**What needs to be done**
No pictures belong in the copy. Set down exactly the lines from the one that contains "Where should I click to: Open" through the end of the data.

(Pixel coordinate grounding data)
--------------------

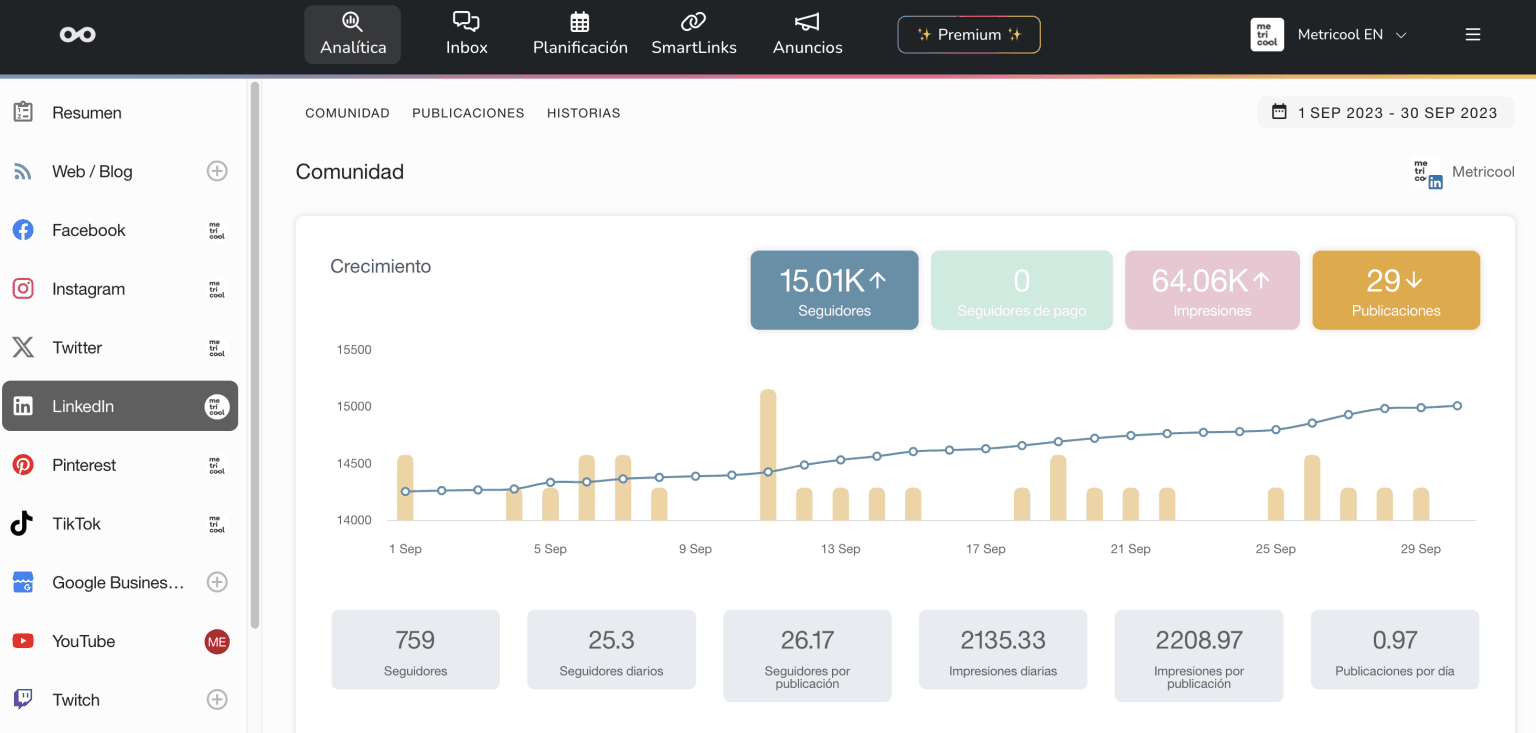Open SmartLinks chain icon

click(693, 22)
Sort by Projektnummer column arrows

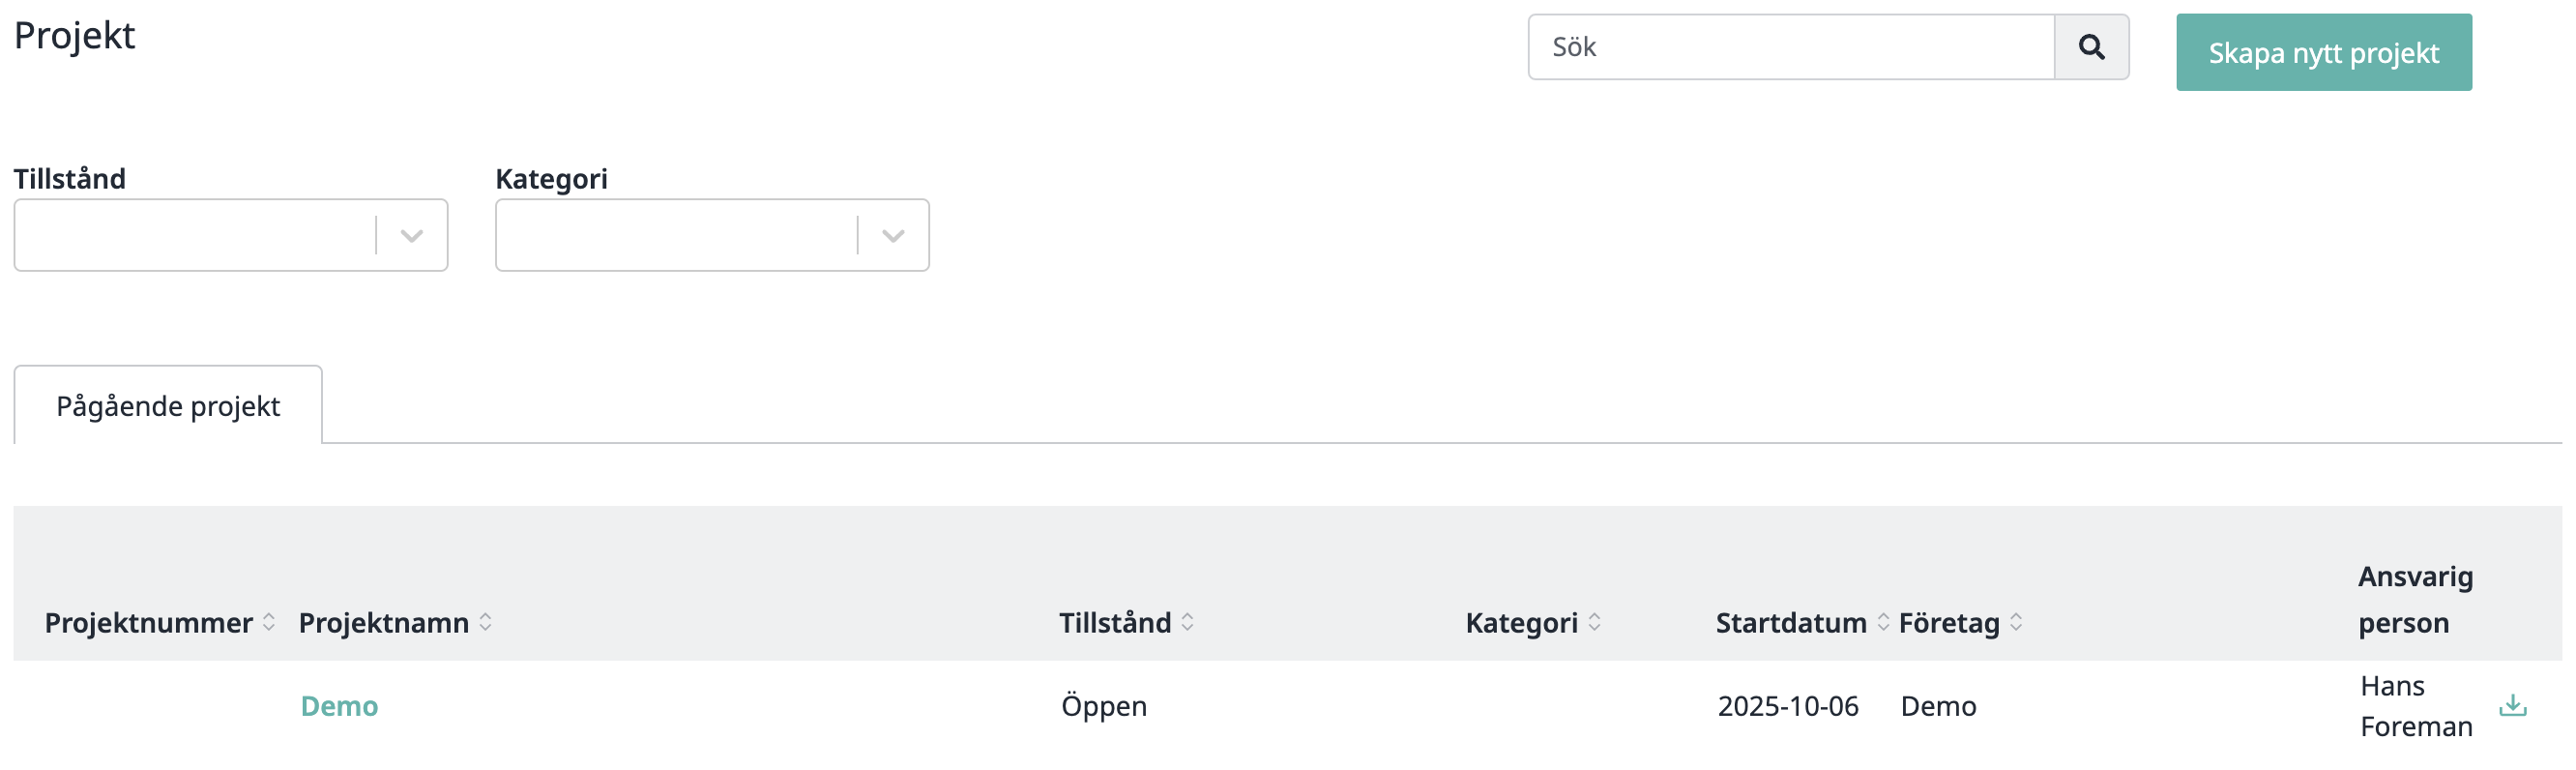tap(269, 622)
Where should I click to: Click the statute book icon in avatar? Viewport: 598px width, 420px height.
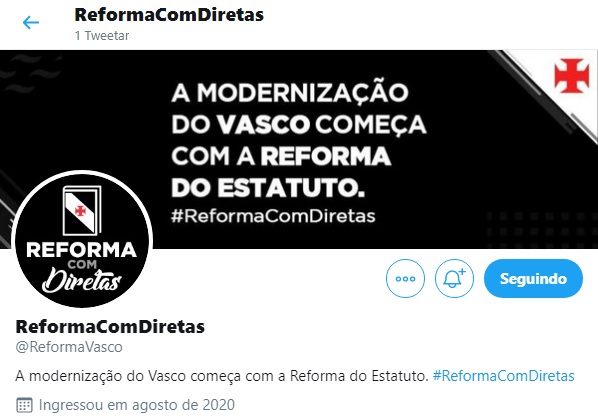tap(82, 210)
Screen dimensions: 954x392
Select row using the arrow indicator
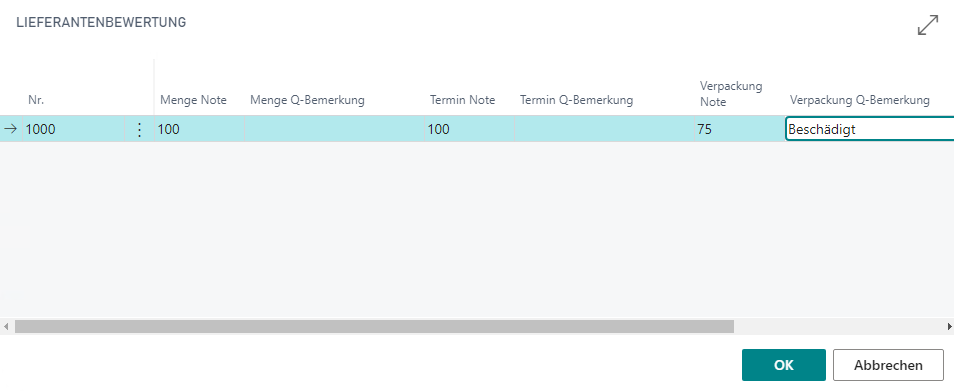point(10,129)
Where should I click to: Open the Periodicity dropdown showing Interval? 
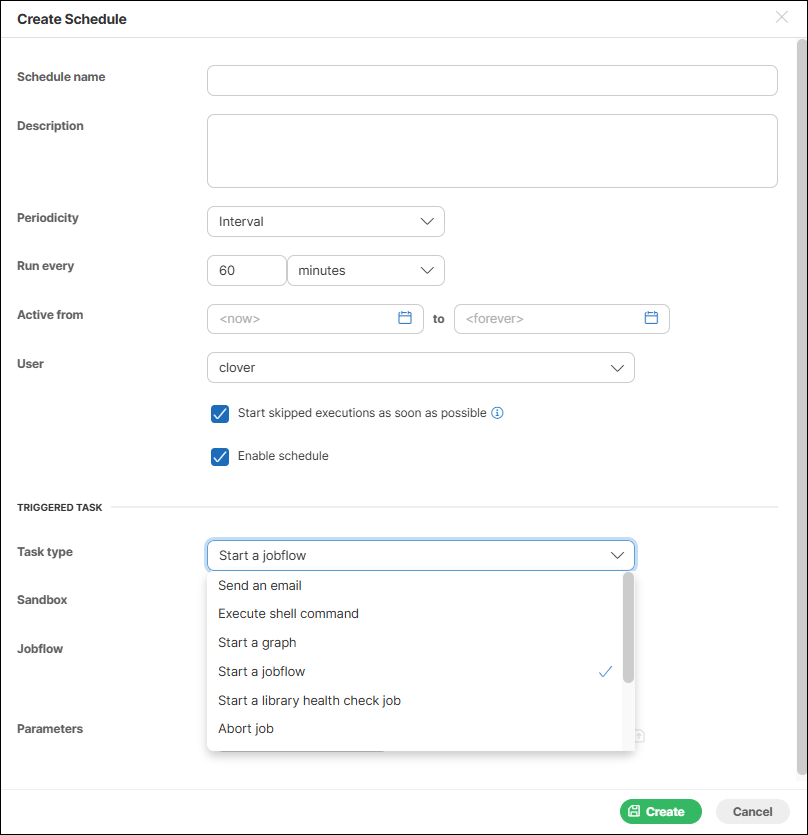[325, 221]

--------------------

**Output below**
Where should I click to: Open the Periodicity dropdown showing Interval? 
[325, 221]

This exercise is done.